Rising tensions in the Middle East are already disrupting trade flows, pushing up global energy prices and triggering volatility in financial markets, the International Monetary Fund (IMF) has warned.
In a press release, the Fund said, it is closely monitoring developments in the region as the evolving situation adds further uncertainty to an already fragile global economic environment.
According to the IMF, early signals from global markets show disruptions to economic activity and trade routes, alongside rising oil and gas prices, which could potentially place additional pressure on inflation and economic growth across several economies.
The Washington-based institution, however, notes that it is still too early to determine the full economic impact of the tensions on both the region and the broader global economy.
Economists say the Middle East remains a critical hub for global energy production and shipping routes, meaning sustained tensions could influence oil prices and global inflation trends, particularly for energy-importing economies.
Several governments and international institutions are therefore closely assessing the potential economic risks as geopolitical uncertainty continues to shape global market sentiment.

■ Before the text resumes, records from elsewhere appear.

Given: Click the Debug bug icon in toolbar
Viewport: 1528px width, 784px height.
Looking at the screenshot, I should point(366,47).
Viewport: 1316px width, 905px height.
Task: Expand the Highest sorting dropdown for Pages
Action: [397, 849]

The IMF says it will provide a more comprehensive analysis of the economic implications in its upcoming April edition of the World Economic Outlook, which will offer updated projections for global growth and inflation.
“The situation remains highly fluid,” the IMF said, adding that the overall impact will largely depend on the extent and duration of the conflict and how it affects supply chains, energy markets and investor confidence.
Recent developments have already heightened concerns among investors, with global financial markets experiencing bouts of volatility amid fears that prolonged instability in the region could disrupt energy supply and trade flows.